Less noticed, but possibly more important in the long term, have been Japan’s efforts to reshape regional security arrangements, which for many years have had three key elements. First, there have been the hub-and-spoke alliances of the US with Japan, South Korea and Australia (and more loosely with Singapore, Thailand, and the Philippines). These alliances are accepted and well understood, if not loved, by China.

Second, there are national defence efforts, encouraged by the US, increasingly aimed at greater self-reliance in the event that China’s rise becomes a military threat. This, too, has been accepted reasonably calmly, if not always quietly, by China, and has not undermined the continuing growth in bilateral economic relationships that every country in the region is developing with China.

Finally, there have been multilateral security dialogues — the Asean Regional Forum and now the East Asia Summit the most prominent among them — designed to be vehicles for confidence-building and conflict prevention and management. These mechanisms have so far promised more than they have delivered, though not for want of continuing efforts to give them more clout.

For all of the hype that has accompanied the US “pivot” to Asia — announced by President Barack Obama in the Australian parliament in November 2011 — the delicate balances involved in this basic architecture have changed little for decades. But now Japan, with overt support from Australia in particular, seems determined to change the balance by establishing, as a counterweight to China, a much denser alliance-type relationship with selected partners.

Abe spoke repeatedly in the Australian parliament last month of Japan’s new “special relationship” with Australia — terminology normally associated only with the strongest of alliance partnerships — and followed his address by signing an agreement for the transfer of defence equipment and technology. Australian Prime Minister Tony Abbott, who earlier this year described Japan as both “best friend in Asia” and a “strong ally”, has warmly embraced the “special relationship” language. He consummated the love-in by expressing his admiration for “the skill and sense of honour” of the Japanese submariners who died attacking Sydney Harbour in 1942, while saying of Japan’s waging of aggressive war and wartime atrocities only that “we disagreed with what they did”.

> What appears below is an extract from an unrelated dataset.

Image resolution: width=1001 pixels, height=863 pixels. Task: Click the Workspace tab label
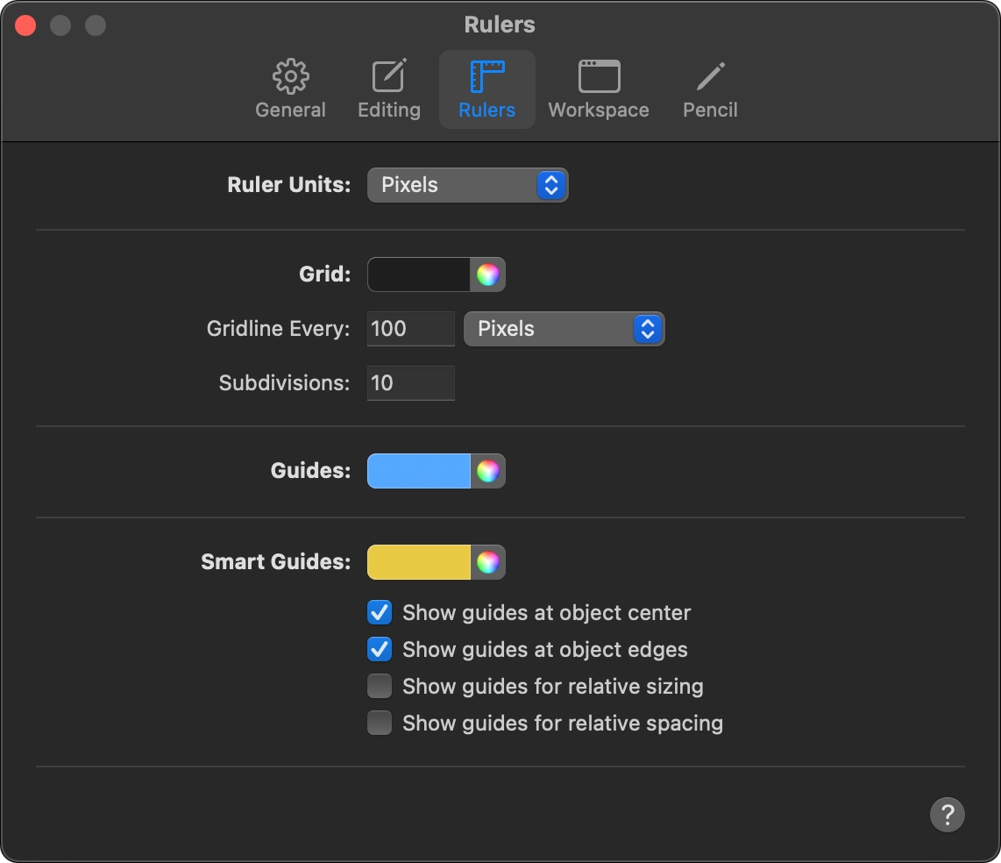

We have not yet seen any renewed attempt to re-establish the “Quadrilateral Security Dialogue”, comprising Japan, Australia, the US and India, which conducted joint military exercises in 2007 and was seen by China as a hostile containment enterprise. But it is not hard to imagine that this is still very much on Abe’s wish list.

The dangers should not be exaggerated, but with strategic competition between the US and China as delicately poised as it is, and with the economic interests of Australia, Japan, and many others in the region bound up just as intensely with China as their security interests are with the US, rocking the boat carries serious risks. Countries like Australia should take a clear stand when China overreaches externally (as it has in the South China Sea with its indefensible “nine-dashed line” asserting historical rights with no known justification in international law). The same applies when China does not behave like a good international citizen on the United Nations Security Council or should it commit egregious human-rights violations at home.

But Australia should be cautious about moving beyond taking stands to taking sides in the region to a greater extent than has been the norm for decades. Kishore Mahbubani has argued recently that Australia need to recognise that in China, as elsewhere, a significant internal contest between hard and soft-liners is taking place. To the extent that this is the case, it is smart policy for every state in the region to speak and act in a way that helps the doves and gives no encouragement to the hawks.

— Project Syndicate, 2014

Gareth Evans was Australia’s Foreign Minister from 1988 to 1996, and president of the International Crisis Group from 2000 to 2009.